LitHub’s BookMarks rounds up “5 Book Reviews You Need to Read This Week,” while CrimeReads identifies the best-reviewed books of summer 2023.
NYT identifies 16 books to read in September. NYT also posits that “Some Old-Fashioned Home-Design Manuals Are Worth Revisiting.” There’s also a round-up of four new architecture and design books.
LitHub rounds up AudioFile’s best audiobooks of August and “24 books finally out in paperback this September.”
Kirkus selects 10 fall 2023 nonfiction must-reads and four new adaptations to watch in September.
The Guardian has a list of the top 10 books about solitary living.
Electric Lit recommends “11 Books About Misunderstood Women in History and Mythology.”
BookRiot suggests “bite-sized summer reads: compulsively consumable short story & essay collections.”
Vulture reports: “From Friends to Lovers: The Fanfic-to-Romance Pipeline Goes Mainstream.”
NYT’s “Inside the Best-Seller List” features B. Dylan Hollis’s Baking Yesteryear: The Best Recipes from the 1900s to the 1980s (DK).
Singer-songwriter Melissa Etheridge, author of the memoir Talking to My Angels (Harper Wave), answers NYT’s “By the Book” questionnaire.
Angie Kim, Happiness Falls (Hogarth), answers Elle’s “Shelf Life” survey.
Vulture has a profile of Mona Awad, author of Rouge (S. & S./Marysue Rucci).
Washington Post speaks with Lars Iyer, author of My Weil (Melville House).
NYT features Jillian and Mariko Tamaki and their graphic novel Roaming (Drawn & Quarterly; LJ starred review), while New York Times Magazine discusses Naomi Klein and her book Doppelganger: A Trip into the Mirror World (Farrar).
LA Times profiles Nikhil Goyal and his book Live To See the Day: Coming of Age in American Poverty (Metropolitan).
CrimeReads talks to Margot Douaihy, author of Blessed Water: A Sister Holiday Mystery (Gillian Flynn Bks.).
Electric Lit interviews Adrienne Brodeur, author of Little Monsters (Avid Reader; LJ starred review).
The Rumpus chats with Hilary Leichter, author of Terrace Story (Ecco).
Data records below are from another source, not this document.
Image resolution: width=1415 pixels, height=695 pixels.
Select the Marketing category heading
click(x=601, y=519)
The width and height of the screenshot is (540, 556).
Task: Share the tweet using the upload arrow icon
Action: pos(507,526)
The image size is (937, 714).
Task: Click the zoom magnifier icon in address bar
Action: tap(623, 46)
Leichter is also interviewed on LitHub’s The Maris Review podcast.
CrimeReads and Alex Segura, author of Secret Identity (Flatiron), discuss the backlist title Miami Purity by Vicki Hendricks (Pantheon).
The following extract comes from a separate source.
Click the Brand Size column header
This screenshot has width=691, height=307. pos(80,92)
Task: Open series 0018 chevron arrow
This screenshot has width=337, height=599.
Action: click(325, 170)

People shares revelations from musician Aaron Neville’s memoir Tell It Like It Is: My Story (Hachette; LJ starred review).
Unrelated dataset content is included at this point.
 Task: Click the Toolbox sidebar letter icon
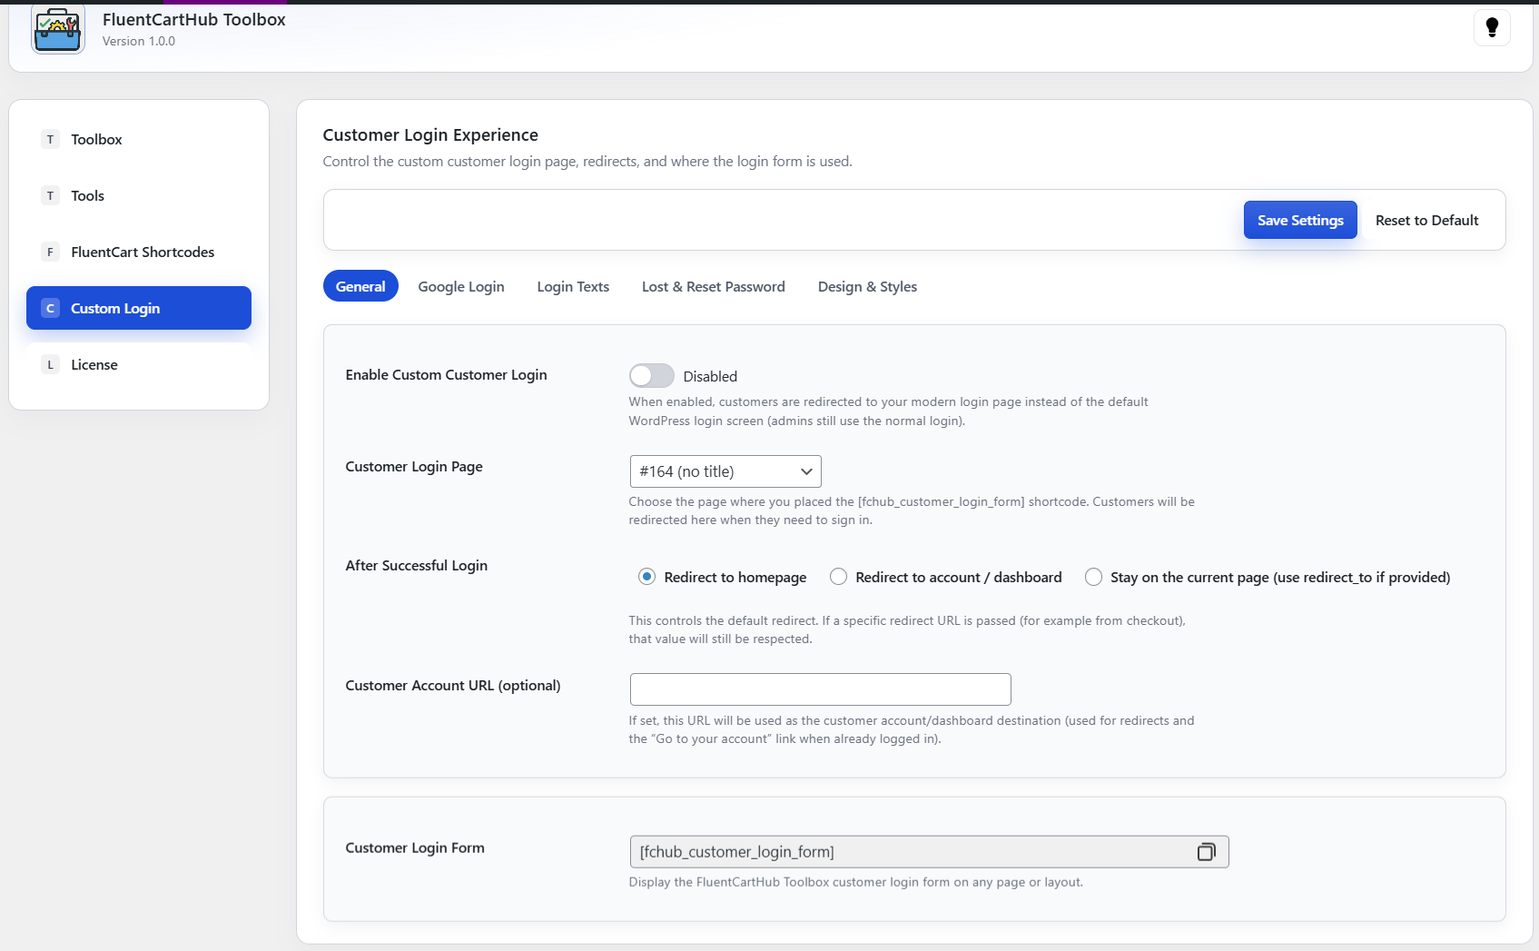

EW publishes an excerpt from Stephen King’s Holly (Scribner), due out September 5.
Emmy-winning live-TV director Don Mischer will release a memoir, :10 Seconds to Air: My Life in the Director’s Chair (Unnamed Pr.), in November. Hollywood Reporter has details.
Tony-nominated playwright Tina Howe, a Pulitzer finalist for Pride’s Crossing, has died at 85. Hollywood Reporter has an obituary.
The CBC speaks with Richard Ovenden, Oxford’s director of libraries and author of Burning the Books: A History of the Deliberate Destruction of Knowledge (Belknap: Harvard Univ.), about the fight for libraries.
LitHub’s Keen On podcast interviews Avi Loeb, author of Interstellar: The Search for Extraterrestrial Life and Our Future in the Stars (Mariner), and Michael G. Long, the editor of Bayard Rustin: A Legacy of Protest and Politics (NYU).
With LA Times, Bonnie Garmus discusses the forthcoming adaptation of Lessons in Chemistry (Doubleday; LJ starred review).
The Lincoln Lawyer, based on The Gods of Guilt (Vision: Hachette), the fifth book in Michael Connelly’s “The Lincoln Lawyer” series, has been renewed for season 3 at Netflix, Variety reports.
HBO Documentary Films has picked up the rights to an award-winning documentary about poet, children’s author, and activist Nikki Giovanni. Kirkus has the news.